We’re just getting closer to what Lewis predicted in… The Abolition of Man.
This paragraph was written nearly 7 decades ago:
“At the moment, then, of Man’s victory over Nature, we find the whole human race subjected to some individual men, and those individuals subjected to that in themselves which is purely `natural’—to their irrational impulses. Nature, untrammelled by values, rules the Conditioners and, through them, all humanity. Man’s conquest of Nature turns out, in the moment of its consummation, to be Nature’s conquest of Man. Every victory we seemed to win has led us, step by step, to this conclusion. All Nature’s apparent reverses have been but tactical withdrawals. We thought we were beating her back when she was luring us on. What looked to us like hands held up in surrender was really the opening of arms to enfold us for ever. If the fully planned and conditioned world (with its Tao a mere product of the planning) comes into existence, Nature will be troubled no more by the restive species that rose in revolt against her so many millions of years ago, will be vexed no longer by its chatter of truth and mercy and beauty and happiness. Ferum victorem cepit: and if the eugenics are efficient enough there will be no second revolt, but all snug beneath the Conditioners, and the Conditioners beneath her, till the moon falls or the sun grows cold.”
Fascinating no?
For the longest time, I couldn’t understand why atheists had such optimistic vision about the direction in which humanity is headed, what they describe as “progress” (nevermind the fact that the yardstick they use to measure this “progress” goes unnamed), but I finally figured that, well, they don’t believe in a life-to-come in which things will be made right. So they have to enthusiastically hold on to the thought of they closest thing to heaven they seek: a man designed utopia. Have they conceived of a back-up-plan for what humans are to do if this “utopia” deteriorates into a dystopia? Or do they just play on the assumption that our science is too good, our technology is too good, and our people will be too good, that that just won’t happen…

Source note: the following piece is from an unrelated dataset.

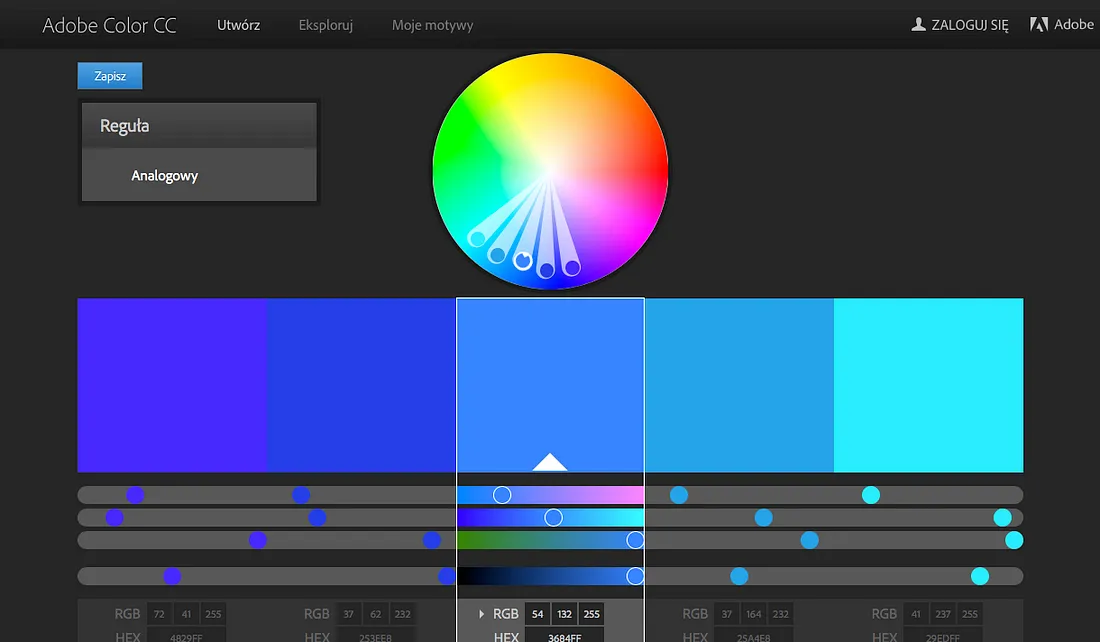Select the leftmost violet-blue color swatch
The height and width of the screenshot is (642, 1100).
(172, 385)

Sam Harris is the proverbial child playing in a mudpuddle when right over the hill is the entire ocean. When“…the entirety of the species is fit to live in a global civilization that is as safe, and as fun, and as interesting, and as filled with love as it can be.” it will have achieved barely an iota of what God has planned for us. It isn’t that his vision is evil or dangerous. Its that his vision is small and sad. His safe, fun, interesting and loving place is the faintest shadow of the glories that await us in an eternity with God. But even we who know this to be true can barely look up from our mudpuddles, it would be unfair to ask Sam Harris to.
Evil is often this way: small, sad; not so much at first an attack on humans, but a dismal shrinking of humanness that ends up leading to attacks. Abortion comes to mind as a prime example, but you’re right in identifying Harris’s vision as another.
Harris’ idea is too modernistic for a postmodernist culture to come close to accepting. He would have to get the media and Hollywood on board before the people as a whole might entertain the idea. The last movie that I saw that gave a nice critique of humanity trying to force control of morality was Serenity.